Prompt —
The response should be the lines of the data, starting at the first and ending at the one that contains "Screen dimensions: 2220x1650", copied without change.

BEGIN Working data

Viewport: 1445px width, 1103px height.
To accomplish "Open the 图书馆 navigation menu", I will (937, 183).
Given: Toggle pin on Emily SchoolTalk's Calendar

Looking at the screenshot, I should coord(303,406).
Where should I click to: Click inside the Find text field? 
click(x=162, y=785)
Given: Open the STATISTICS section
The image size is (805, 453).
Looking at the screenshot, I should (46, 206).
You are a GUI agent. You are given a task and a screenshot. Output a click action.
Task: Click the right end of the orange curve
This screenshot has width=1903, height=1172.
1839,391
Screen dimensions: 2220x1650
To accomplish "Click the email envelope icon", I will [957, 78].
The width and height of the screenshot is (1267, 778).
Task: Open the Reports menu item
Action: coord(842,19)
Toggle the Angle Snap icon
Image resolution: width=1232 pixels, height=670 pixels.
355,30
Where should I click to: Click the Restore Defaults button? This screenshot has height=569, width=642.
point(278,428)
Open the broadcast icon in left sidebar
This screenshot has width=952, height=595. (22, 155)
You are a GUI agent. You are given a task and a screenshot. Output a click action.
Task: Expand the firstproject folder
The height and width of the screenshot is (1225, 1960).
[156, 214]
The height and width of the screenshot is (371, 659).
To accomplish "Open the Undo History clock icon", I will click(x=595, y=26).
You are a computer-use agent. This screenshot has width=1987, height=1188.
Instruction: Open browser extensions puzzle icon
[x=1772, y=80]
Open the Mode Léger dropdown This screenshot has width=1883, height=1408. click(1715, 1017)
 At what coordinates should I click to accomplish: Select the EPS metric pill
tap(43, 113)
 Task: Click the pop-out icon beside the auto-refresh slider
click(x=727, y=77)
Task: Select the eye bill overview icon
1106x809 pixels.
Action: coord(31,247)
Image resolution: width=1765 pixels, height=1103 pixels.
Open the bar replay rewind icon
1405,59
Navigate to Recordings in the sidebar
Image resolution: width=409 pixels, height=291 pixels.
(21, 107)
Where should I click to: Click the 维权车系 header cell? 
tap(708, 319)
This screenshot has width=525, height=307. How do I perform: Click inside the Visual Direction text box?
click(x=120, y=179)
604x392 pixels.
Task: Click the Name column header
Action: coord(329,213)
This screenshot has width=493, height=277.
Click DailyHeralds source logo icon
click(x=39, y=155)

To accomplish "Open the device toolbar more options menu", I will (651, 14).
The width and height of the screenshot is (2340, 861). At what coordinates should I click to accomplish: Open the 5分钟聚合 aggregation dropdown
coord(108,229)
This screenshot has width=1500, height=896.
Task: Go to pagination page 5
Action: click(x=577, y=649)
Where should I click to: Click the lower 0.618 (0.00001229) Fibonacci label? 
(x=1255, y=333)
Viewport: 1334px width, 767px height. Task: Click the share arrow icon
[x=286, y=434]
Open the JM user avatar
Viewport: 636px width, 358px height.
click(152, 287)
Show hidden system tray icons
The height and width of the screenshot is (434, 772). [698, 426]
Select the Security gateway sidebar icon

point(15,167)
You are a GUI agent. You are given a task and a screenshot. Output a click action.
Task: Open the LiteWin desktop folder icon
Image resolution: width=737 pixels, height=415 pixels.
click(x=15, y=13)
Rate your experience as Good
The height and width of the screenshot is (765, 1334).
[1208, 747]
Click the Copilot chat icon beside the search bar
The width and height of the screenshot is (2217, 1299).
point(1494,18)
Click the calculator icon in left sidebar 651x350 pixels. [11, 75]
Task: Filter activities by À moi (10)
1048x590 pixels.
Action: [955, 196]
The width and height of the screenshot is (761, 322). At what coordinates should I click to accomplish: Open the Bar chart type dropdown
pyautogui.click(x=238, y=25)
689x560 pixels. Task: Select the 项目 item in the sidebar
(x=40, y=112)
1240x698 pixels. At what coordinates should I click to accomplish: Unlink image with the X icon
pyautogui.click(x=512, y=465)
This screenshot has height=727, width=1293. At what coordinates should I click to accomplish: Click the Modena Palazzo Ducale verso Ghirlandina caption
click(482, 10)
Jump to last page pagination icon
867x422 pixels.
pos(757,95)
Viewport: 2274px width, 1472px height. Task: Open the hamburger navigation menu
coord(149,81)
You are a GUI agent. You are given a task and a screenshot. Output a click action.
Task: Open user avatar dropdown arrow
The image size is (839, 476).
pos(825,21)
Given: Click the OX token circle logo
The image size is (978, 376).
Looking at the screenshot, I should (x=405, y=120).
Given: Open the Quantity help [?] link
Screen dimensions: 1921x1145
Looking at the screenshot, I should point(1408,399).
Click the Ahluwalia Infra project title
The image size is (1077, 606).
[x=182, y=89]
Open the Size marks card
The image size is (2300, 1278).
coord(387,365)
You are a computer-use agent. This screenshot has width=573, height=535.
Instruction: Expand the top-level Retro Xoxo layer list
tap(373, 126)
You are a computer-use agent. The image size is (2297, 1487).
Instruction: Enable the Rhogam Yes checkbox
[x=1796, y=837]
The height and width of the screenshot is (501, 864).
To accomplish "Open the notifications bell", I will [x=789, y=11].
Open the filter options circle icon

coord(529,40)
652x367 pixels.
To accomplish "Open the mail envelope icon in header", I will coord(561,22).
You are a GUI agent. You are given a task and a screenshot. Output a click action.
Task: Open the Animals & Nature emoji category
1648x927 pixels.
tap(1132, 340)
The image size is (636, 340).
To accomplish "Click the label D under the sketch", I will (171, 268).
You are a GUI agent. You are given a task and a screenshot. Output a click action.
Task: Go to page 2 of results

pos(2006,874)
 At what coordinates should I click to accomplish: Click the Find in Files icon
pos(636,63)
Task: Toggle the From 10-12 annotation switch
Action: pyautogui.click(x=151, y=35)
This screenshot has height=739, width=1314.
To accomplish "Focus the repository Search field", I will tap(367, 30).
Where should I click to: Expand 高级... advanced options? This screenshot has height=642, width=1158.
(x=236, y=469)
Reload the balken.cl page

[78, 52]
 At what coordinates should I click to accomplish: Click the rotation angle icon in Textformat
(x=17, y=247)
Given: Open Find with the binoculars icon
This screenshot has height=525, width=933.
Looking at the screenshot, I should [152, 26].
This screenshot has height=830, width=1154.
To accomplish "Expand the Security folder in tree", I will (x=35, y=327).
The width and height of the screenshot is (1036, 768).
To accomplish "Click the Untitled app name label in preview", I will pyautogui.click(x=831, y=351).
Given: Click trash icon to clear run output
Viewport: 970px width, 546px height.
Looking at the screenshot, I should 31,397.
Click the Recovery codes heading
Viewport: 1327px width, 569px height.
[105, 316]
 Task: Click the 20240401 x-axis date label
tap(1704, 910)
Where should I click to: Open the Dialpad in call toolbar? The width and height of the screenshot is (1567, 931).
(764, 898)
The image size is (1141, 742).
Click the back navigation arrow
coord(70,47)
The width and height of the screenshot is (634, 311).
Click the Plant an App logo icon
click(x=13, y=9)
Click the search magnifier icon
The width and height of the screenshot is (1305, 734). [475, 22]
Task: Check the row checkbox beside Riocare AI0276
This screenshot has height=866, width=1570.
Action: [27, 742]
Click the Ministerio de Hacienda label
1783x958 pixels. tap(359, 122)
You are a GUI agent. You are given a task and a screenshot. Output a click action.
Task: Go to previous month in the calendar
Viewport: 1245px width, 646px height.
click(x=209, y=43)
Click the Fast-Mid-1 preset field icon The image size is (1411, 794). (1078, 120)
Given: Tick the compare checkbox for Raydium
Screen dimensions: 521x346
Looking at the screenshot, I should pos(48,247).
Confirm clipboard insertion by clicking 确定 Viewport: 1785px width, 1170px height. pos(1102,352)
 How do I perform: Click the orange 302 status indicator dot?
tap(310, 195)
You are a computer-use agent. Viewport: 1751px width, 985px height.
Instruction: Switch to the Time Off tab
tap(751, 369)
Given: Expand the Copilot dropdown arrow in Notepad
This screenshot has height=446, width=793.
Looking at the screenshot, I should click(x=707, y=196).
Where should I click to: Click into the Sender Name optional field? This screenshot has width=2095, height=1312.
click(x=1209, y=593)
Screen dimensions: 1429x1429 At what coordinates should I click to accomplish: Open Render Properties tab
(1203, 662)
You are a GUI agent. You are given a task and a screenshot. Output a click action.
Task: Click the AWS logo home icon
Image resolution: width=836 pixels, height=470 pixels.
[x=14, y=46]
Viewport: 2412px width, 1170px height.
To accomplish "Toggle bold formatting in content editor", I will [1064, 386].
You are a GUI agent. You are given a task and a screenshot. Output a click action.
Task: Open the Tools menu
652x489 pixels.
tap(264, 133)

END Working data

Result —
Viewport: 1445px width, 1103px height.
To accomplish "Open the 图书馆 navigation menu", I will (937, 183).
Given: Toggle pin on Emily SchoolTalk's Calendar

Looking at the screenshot, I should coord(303,406).
Where should I click to: Click inside the Find text field? 
click(x=162, y=785)
Given: Open the STATISTICS section
The image size is (805, 453).
Looking at the screenshot, I should (46, 206).
You are a GUI agent. You are given a task and a screenshot. Output a click action.
Task: Click the right end of the orange curve
This screenshot has width=1903, height=1172.
1839,391
Screen dimensions: 2220x1650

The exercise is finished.